# Smile!



## Arden (Aug 17, 2003)

Okay, people, let's see your mug shots!

The problem with a forum is that it's rather impersonal.  You don't get to see the people you're interacting and communicating with.  Well, this thread is intended to change that.  If you like, post a self-portrait so everyone can get to know you a little better.

I will post my own picture as soon as I get a good digital photo of myself from fairly recently.


----------



## hulkaros (Aug 17, 2003)

Well, you have mine already!


----------



## dlloyd (Aug 17, 2003)

Some other threads on this... Really old though


----------



## Arden (Aug 17, 2003)

Hulk, please...

Dlloyd: maybe, but a) I didn't bother to look, b) I don't care, and c) we can open a new one and get fresh faces here.


----------



## JohnnyV (Aug 17, 2003)

Fine, I'll start








Thats a couple of months old, I now have facial hair and longer head hair 


Head over to http://www.thinktwisted.com if you want to see more of my ugly mug


----------



## nb3004 (Aug 17, 2003)




----------



## MikeXpop (Aug 17, 2003)

> _Originally posted by nb3004 _
> *:icture:: *




WOW, that is suave. haha.


----------



## Arden (Aug 17, 2003)

Thanks for starting, guys!  That's just what I was looking for.

Of course, you can include a picture any way, either in the message or as an attachment... but I think that goes without saying, probably.

See, doesn't this give a more human feel to a cold, white forum?


----------



## Ricky (Aug 17, 2003)

Taken in January...  My hair looks like that of a normal person's now.  
-EDIT-  Forgot to mention, I'm 6'6" tall.


----------



## mdnky (Aug 18, 2003)

Here's mine...kinda plain though.


----------



## nb3004 (Aug 18, 2003)

> WOW, that is suave. haha.


yeah that one is for the ladies , which we seem to have few of


----------



## JohnnyV (Aug 18, 2003)

> Here's mine...kinda plain though.




I think something is missing there...


----------



## nb3004 (Aug 18, 2003)

maybe it is the smilie face


----------



## Arden (Aug 19, 2003)

nb3004, I will not hesitate to say that you are one good lookin' guy.

As for Ricky... well, you and I are closer than me and nb, but my glasses are cooler.


----------



## nb3004 (Aug 19, 2003)

hahaha thanks


----------



## Scott_Bernard (Aug 19, 2003)

btw... I'd like to see some girl faces too


----------



## Androo (Aug 19, 2003)

I am putting on an insane face......
i have a little boy mustache now!
++i got shorter hair


----------



## Arden (Aug 19, 2003)

And of course, the Firestart FX title is displayed prominently...
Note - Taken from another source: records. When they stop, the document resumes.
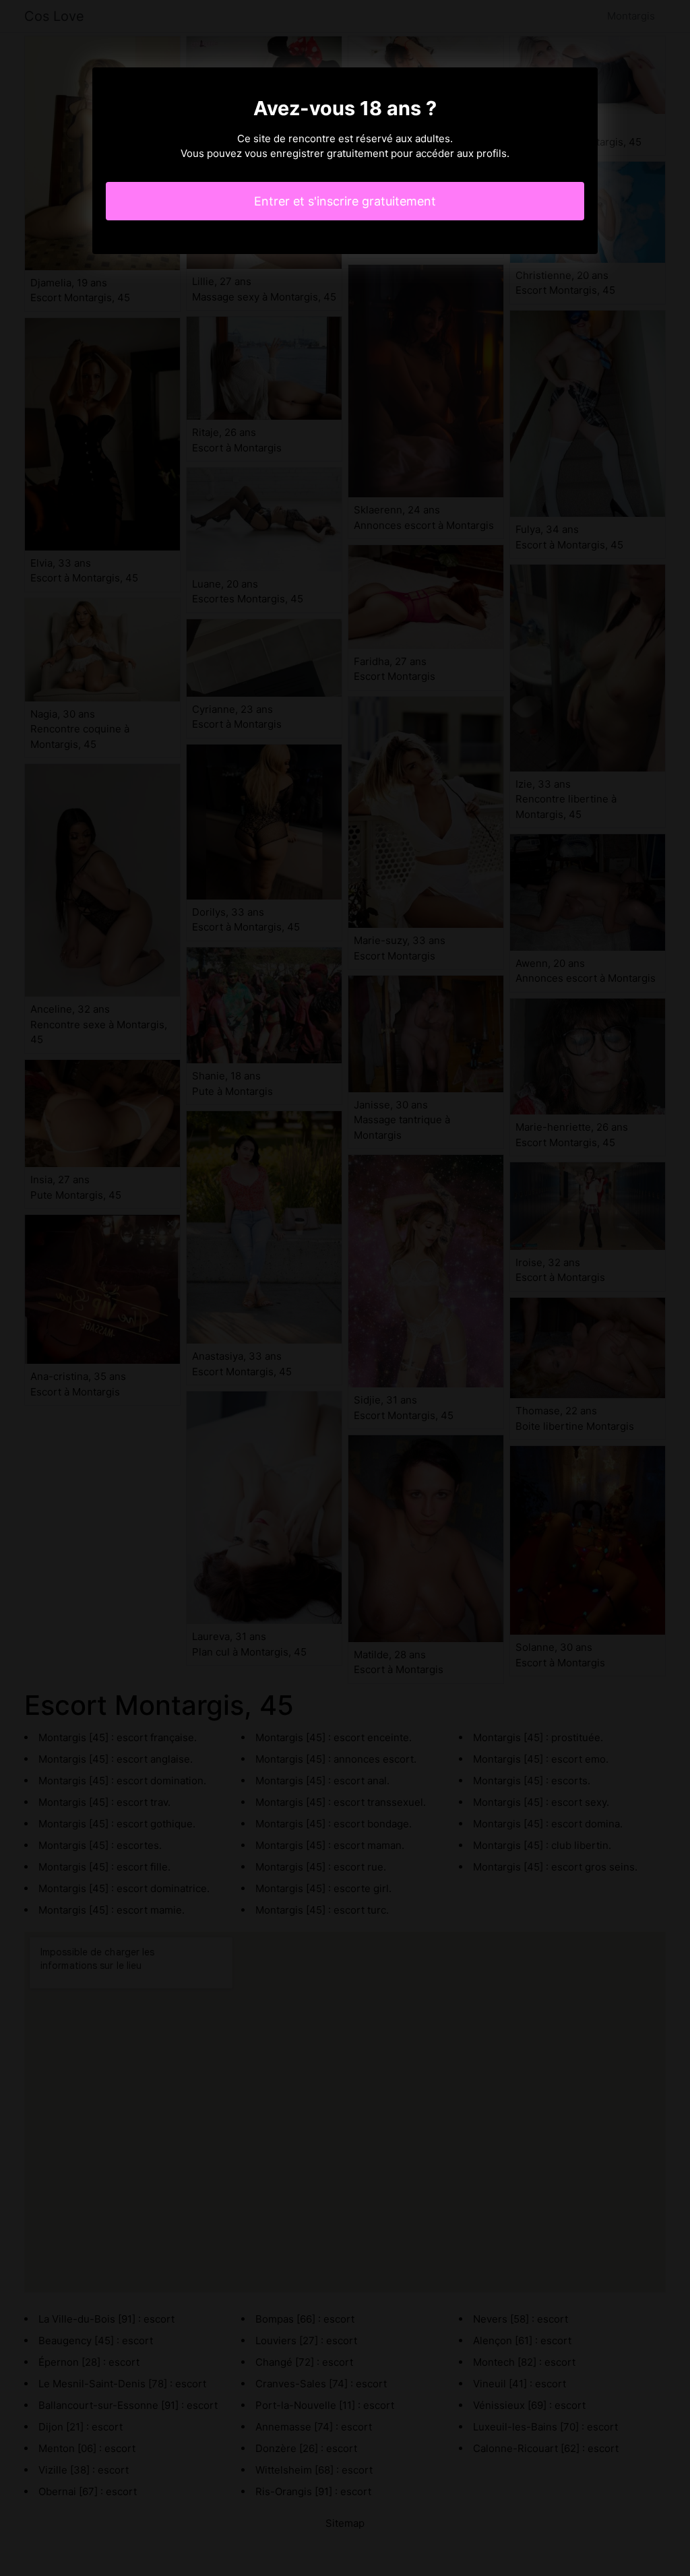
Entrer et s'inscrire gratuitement (345, 201)
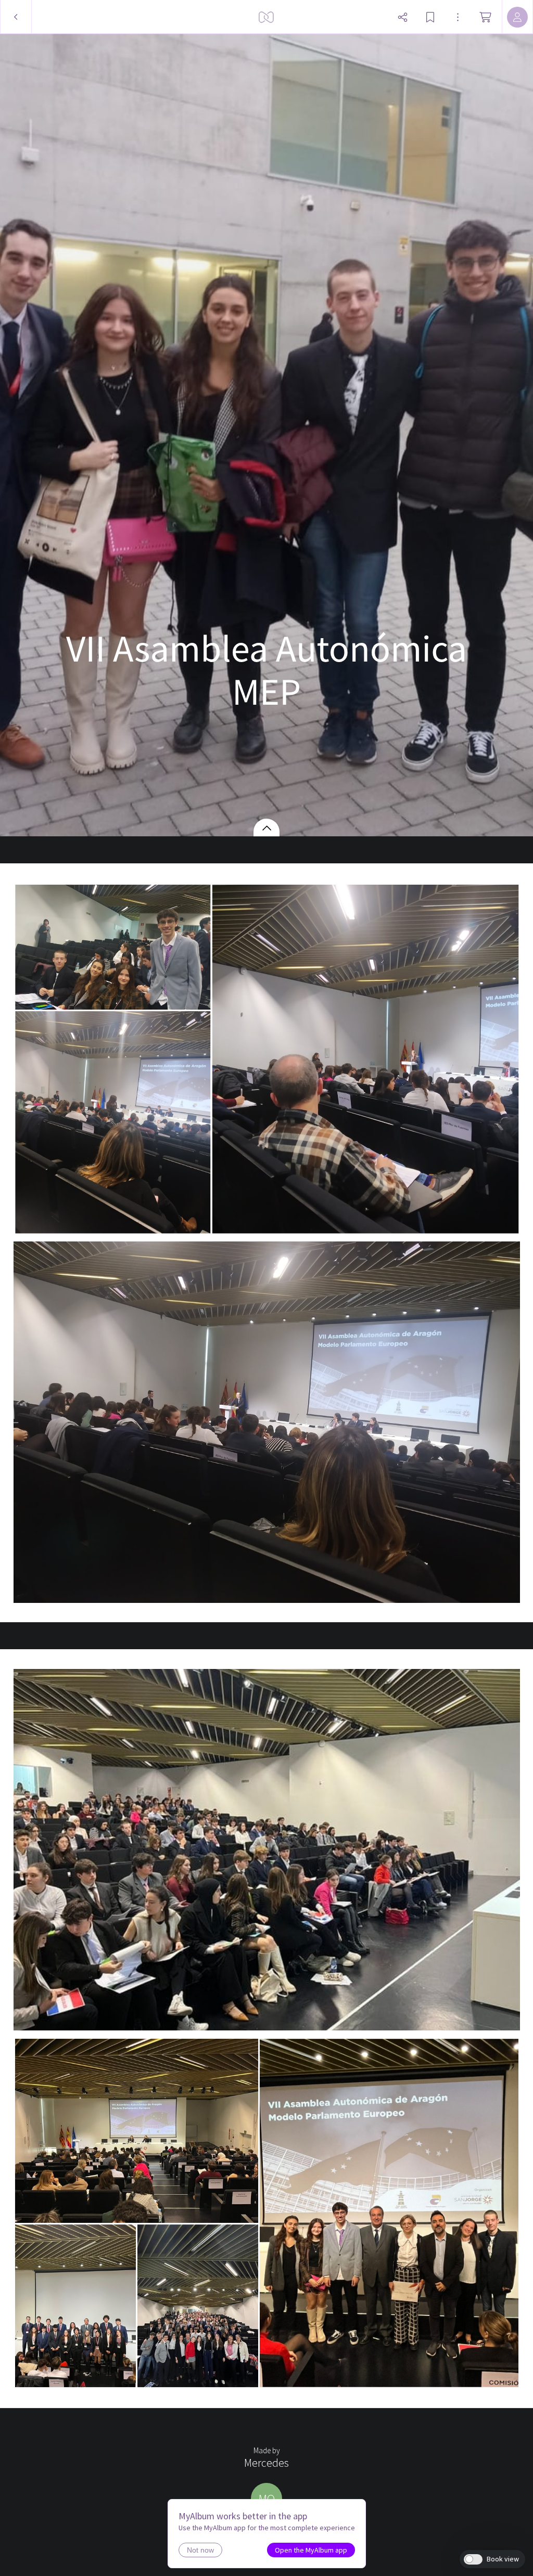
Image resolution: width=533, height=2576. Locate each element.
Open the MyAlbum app (311, 2550)
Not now (200, 2550)
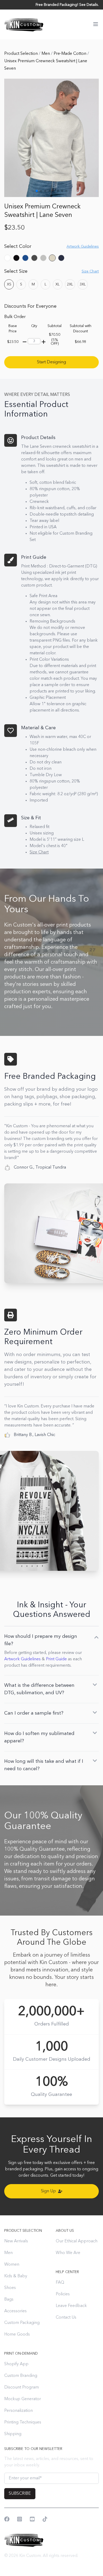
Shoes (10, 2288)
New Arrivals (16, 2241)
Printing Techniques (22, 2422)
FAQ (60, 2282)
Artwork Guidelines (22, 1659)
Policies (63, 2294)
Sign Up (48, 2191)
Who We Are (68, 2253)
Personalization (18, 2411)
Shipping (12, 2434)
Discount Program (21, 2387)
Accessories (15, 2311)
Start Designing (51, 362)
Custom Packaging (22, 2323)
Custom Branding (20, 2376)
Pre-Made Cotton (70, 54)
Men (46, 54)
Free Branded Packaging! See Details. (67, 5)
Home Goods (17, 2334)
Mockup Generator (22, 2399)
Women (11, 2264)
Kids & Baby (15, 2276)
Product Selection (21, 54)
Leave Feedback (71, 2306)
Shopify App (16, 2364)
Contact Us (66, 2317)
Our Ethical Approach (76, 2241)
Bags (8, 2299)
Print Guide (56, 1659)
Androo, stop changing your avatar so much!  Keep this one.


----------



## MikeXpop (Aug 20, 2003)

> _Originally posted by arden _
> *And of course, the Firestart FX title is displayed prominently...
> 
> Androo, stop changing your avatar so much!  Keep this one. *



Well, it does wonderful things 

As for Androo's picture, that's a double whammy. If you have a good eye, you can spot what he looked like as a youngin' (I'm assuming it's him)  


I realized I hadn't put my mug up here, so here it is now.


----------



## Arden (Aug 20, 2003)

Mike, do you have a better picture?  That one cuts off your forehead, and hence your hair.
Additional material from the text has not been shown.